◆ Data in this exercise ◆
• • • • • • •

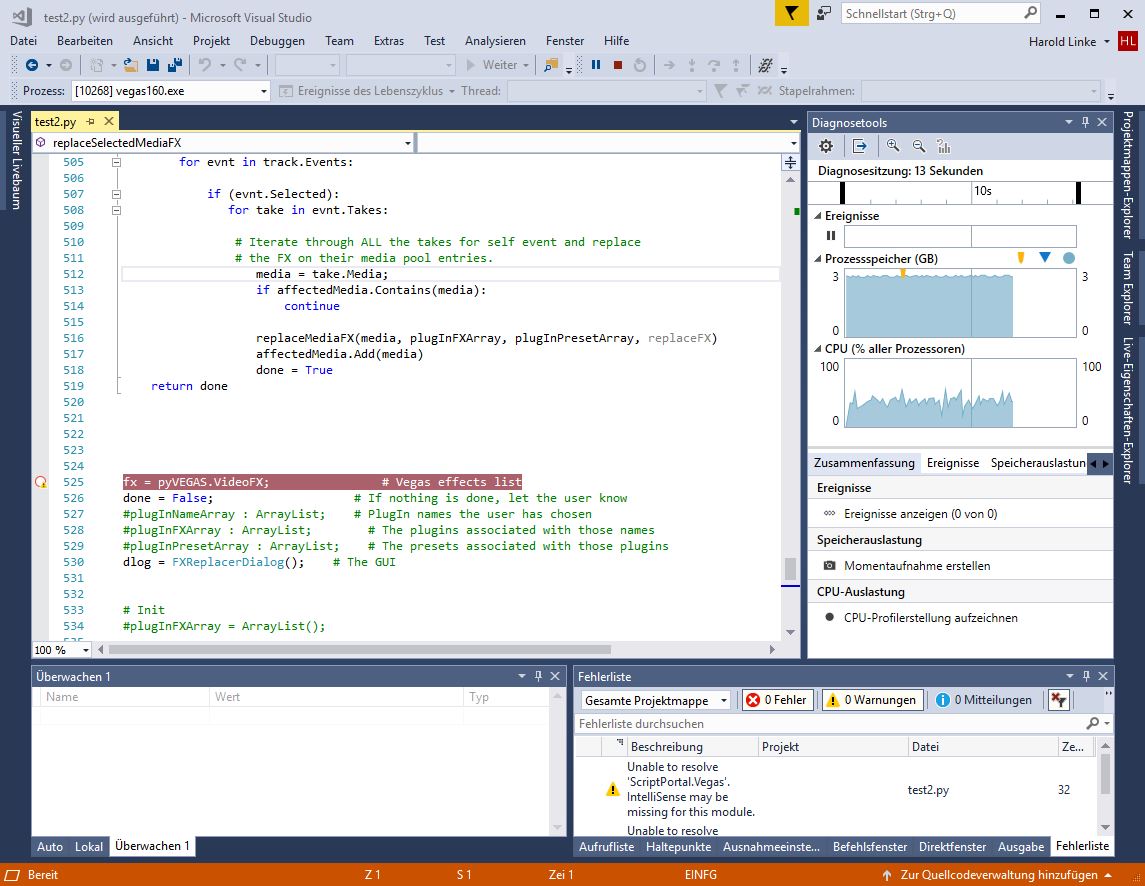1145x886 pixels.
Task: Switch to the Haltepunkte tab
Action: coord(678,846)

• • • • • • •

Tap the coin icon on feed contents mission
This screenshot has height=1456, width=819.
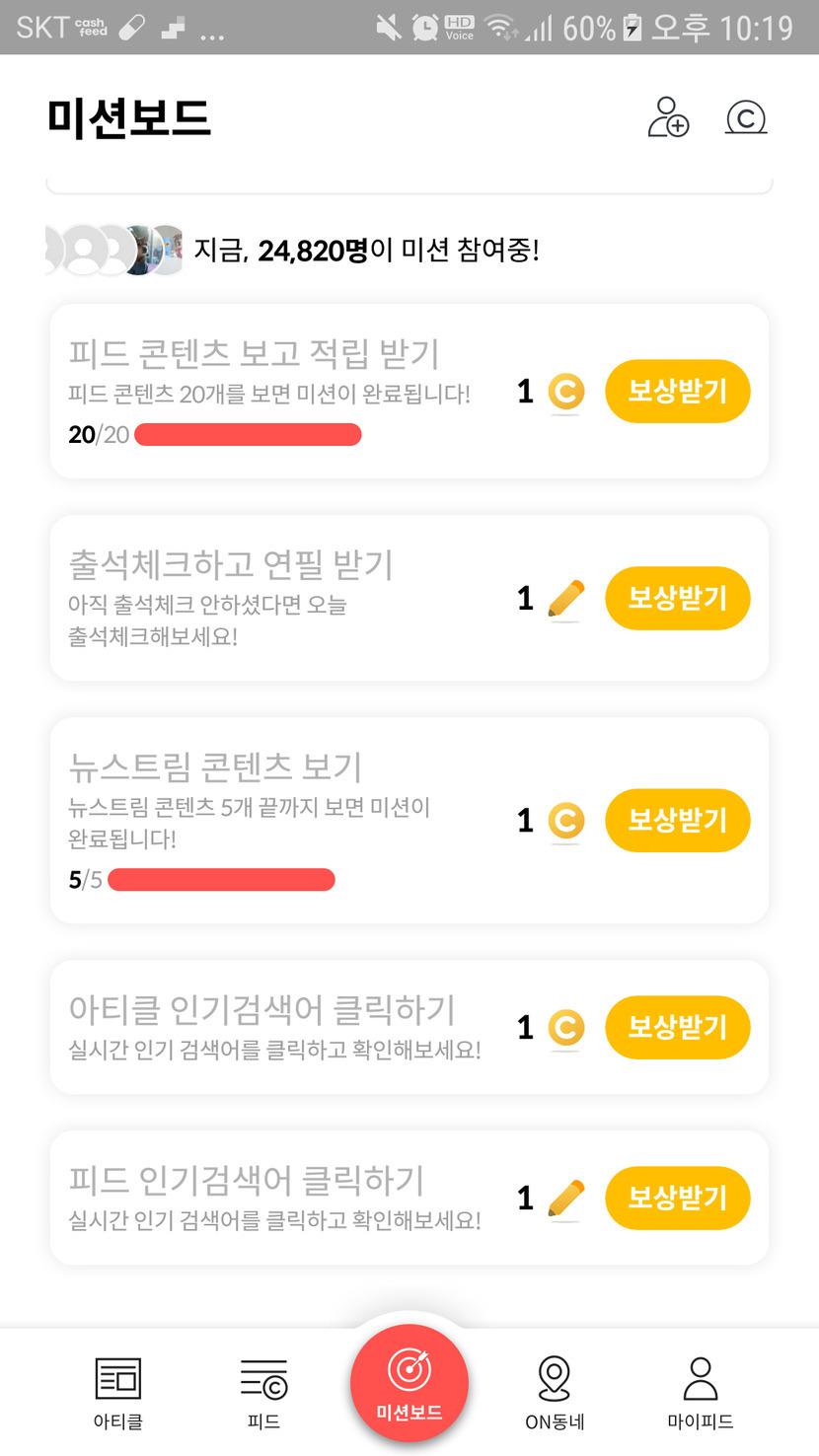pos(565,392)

• • • • • • •

◆ What is being asked ◆
Write out, word for word, the part of the items that opens with the line containing "Tap the coin icon on feed contents mission" and closes with the line containing "pos(565,392)". Leave out the pictures.

◆ Problem solution ◆
Tap the coin icon on feed contents mission
This screenshot has height=1456, width=819.
pos(565,392)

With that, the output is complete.